# Brano da leggere
»»
La richiamata giurisprudenza non risulta errata. Non par dubbio, infatti, che la rotazione, se posta quale regola governate l’aggiudicazione dei contratti pubblici di importo più contenuto, esprima la volontà di un coinvolgimento più esteso possibile degli operatori econo­mici nell’affidamento negoziale, e rappresenti quindi un istituto pro-concorrenziale. Tuttavia essa coglie solo un profilo del più complesso rapportarsi tra rotazione e libera concorrenza, come risulta evidente se si tenga conto che la rotazione medesima, può risultare in contrasto con la logica volta alla individuazione dell’operatore economico più idoneo, per ragioni di qualità dell’offerta o di prezzo, ad essere selezionato come contraente della p.a., che ben può essere l’operatore uscente. La questione merita dunque di essere più analitica­mente scrutinata.
5.  Rotazione degli inviti e rotazione degli affidamenti
Invero il tema del rapporto tra principio di libera concorrenza e rotazione si presenta in termini più articolati e complessi, rispetto a quanto può apparire ad una prima osservazione, necessitando di essere esaminato in relazione alle diverse prospettive di svolgimento della procedura di individuazione dell’offerente, alla luce del quadro disciplinare risultante dall’art. 36, d.lgs. n. 50/2016, poiché in riferimento a ciascuna delle diverse opzioni che la selezione può seguire, la rotazione viene ad atteggiarsi diversamente e assume una diversa giustificazione nell’ottica concorrenziale.
««
# Dati salvati
»»
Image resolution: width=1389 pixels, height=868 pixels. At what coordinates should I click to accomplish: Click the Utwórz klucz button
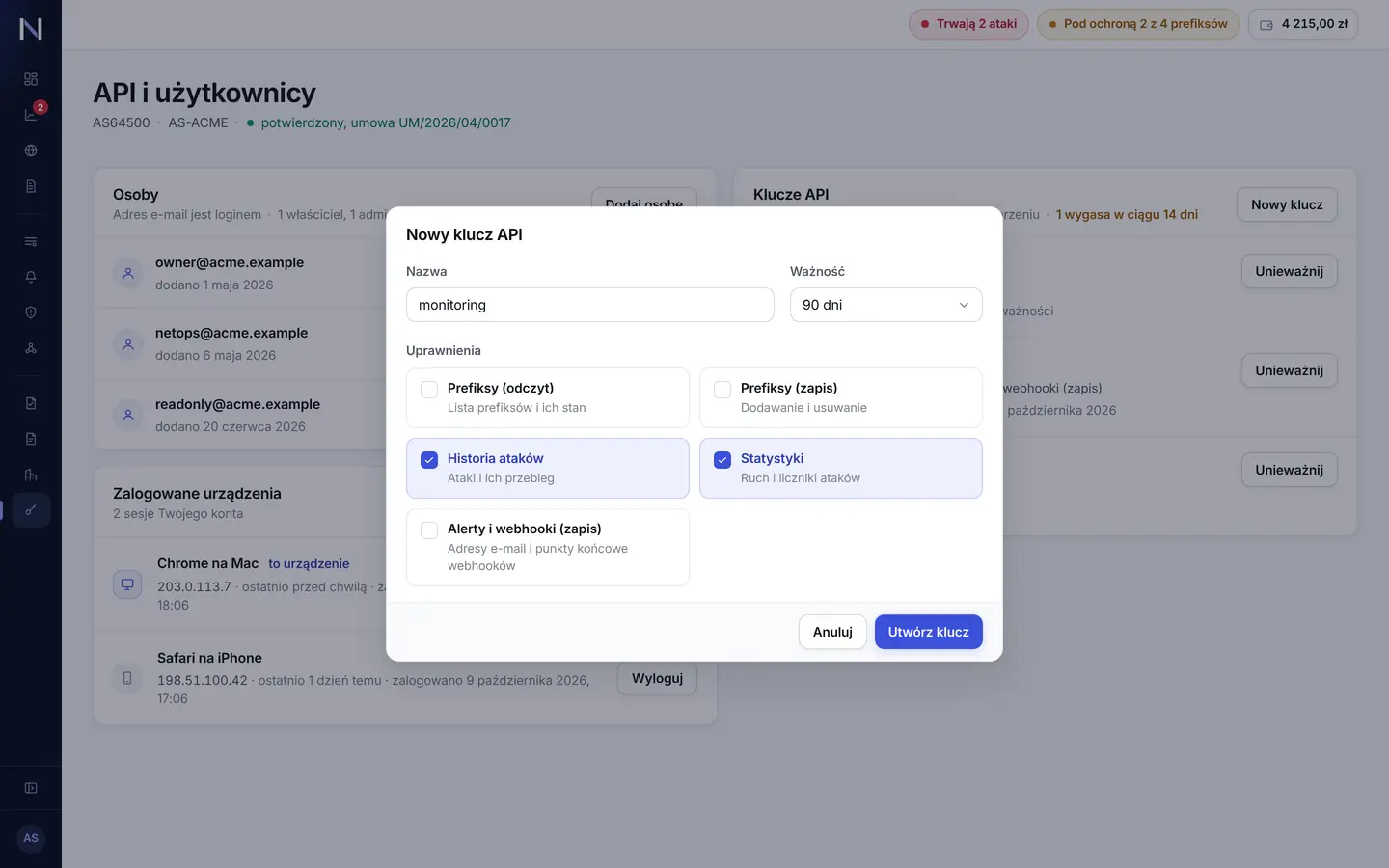[928, 632]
««
# Cosa fare
Ricopia il brano sulla rotazione da "5.  Rotazione degli" fino a "giustificazione nell’ottica concorrenziale." incluso, rinominando "offerente" in "aggiudicatario". Il materiale è separato dal brano e va tenuto distinto.

# Compito svolto
5.  Rotazione degli inviti e rotazione degli affidamenti
Invero il tema del rapporto tra principio di libera concorrenza e rotazione si presenta in termini più articolati e complessi, rispetto a quanto può apparire ad una prima osservazione, necessitando di essere esaminato in relazione alle diverse prospettive di svolgimento della procedura di individuazione dell’aggiudicatario, alla luce del quadro disciplinare risultante dall’art. 36, d.lgs. n. 50/2016, poiché in riferimento a ciascuna delle diverse opzioni che la selezione può seguire, la rotazione viene ad atteggiarsi diversamente e assume una diversa giustificazione nell’ottica concorrenziale.